The non-profit charitable organization is made up of a volunteer board of directors along with numerous financial partners and sponsoring organizations.
In the past year, municipal partners and the provincial government provided extra money to keep the service going. That money is no longer available and the service was forced to shut down.
That's created problems for commuters like Anne MacDougall.
She lives in Port Hood, and for the last three years she's taken the bus to get to work in Port Hawkesbury 50 kilometres away.
"It would stop at your door, all you had to do was get in a nice warm bus and they would drop you off at your place of work. I really felt that it would have cost me more to take my own vehicle to work than it was costing to to travel on the Transit," said MacDougall.
She's now driving herself to work.
MacDougall said many people used the bus on a regular basis including community college students, seniors going into Port Hawkesbury to buy groceries and parents taking children to medical appointments.

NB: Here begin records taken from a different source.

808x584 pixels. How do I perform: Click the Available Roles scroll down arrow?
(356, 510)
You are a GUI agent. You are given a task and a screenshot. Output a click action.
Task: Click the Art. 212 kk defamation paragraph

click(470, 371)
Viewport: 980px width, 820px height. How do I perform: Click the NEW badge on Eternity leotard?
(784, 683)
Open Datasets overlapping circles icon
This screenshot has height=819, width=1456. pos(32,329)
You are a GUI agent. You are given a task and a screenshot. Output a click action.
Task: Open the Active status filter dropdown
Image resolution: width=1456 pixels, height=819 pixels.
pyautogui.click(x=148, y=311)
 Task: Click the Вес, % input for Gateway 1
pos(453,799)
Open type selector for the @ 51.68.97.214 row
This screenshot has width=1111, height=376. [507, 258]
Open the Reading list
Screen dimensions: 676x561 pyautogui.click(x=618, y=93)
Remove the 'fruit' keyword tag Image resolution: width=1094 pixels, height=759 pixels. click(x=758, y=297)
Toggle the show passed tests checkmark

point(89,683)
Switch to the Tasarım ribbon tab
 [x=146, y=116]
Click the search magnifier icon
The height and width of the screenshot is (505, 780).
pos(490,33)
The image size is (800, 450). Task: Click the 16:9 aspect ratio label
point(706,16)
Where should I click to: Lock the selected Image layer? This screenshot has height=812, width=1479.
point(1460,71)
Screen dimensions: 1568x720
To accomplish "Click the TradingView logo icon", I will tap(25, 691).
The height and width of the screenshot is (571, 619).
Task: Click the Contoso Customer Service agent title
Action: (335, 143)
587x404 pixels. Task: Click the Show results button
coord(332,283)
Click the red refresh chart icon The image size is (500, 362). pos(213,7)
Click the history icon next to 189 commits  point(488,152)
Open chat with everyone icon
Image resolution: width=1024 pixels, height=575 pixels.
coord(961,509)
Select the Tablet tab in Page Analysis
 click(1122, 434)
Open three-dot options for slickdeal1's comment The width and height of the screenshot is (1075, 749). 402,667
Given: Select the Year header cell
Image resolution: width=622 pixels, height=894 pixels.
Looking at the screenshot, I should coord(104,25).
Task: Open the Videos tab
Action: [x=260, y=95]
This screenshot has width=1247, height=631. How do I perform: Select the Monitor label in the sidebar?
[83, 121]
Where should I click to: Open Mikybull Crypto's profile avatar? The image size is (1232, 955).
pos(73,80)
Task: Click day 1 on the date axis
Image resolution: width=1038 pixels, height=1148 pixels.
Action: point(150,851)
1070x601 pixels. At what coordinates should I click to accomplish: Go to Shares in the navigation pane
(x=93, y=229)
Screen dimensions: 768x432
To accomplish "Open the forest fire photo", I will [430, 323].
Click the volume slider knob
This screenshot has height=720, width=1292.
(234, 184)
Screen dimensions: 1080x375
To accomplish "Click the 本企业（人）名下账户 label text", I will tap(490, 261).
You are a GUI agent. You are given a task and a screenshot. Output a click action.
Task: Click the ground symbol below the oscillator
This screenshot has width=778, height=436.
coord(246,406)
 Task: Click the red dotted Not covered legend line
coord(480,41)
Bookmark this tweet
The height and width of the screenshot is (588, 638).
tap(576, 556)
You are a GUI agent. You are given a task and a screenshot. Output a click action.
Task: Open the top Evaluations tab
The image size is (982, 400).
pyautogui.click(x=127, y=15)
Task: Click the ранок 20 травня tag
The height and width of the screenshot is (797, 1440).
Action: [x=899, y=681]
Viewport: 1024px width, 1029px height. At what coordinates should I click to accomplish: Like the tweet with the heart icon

"We think this was a very important service for the residents of the Strait Richmond area and we're really sorry to lose it," Peggy Mahon, director of public relations for the Guysborough Antigonish Strait Health Authority.
The Strait Richmond Hospital is in a rural area outside of Port Hawkesbury, and Mahon says that makes public transportation is particularly important.
"It is definitely going to affect access to services," said Mahon.
The Nova Scotia Community College says about 20 of its students relied on Strait Area Transit to get to classes every day.
Meetings are now underway to see if new funding can be found for the bus service.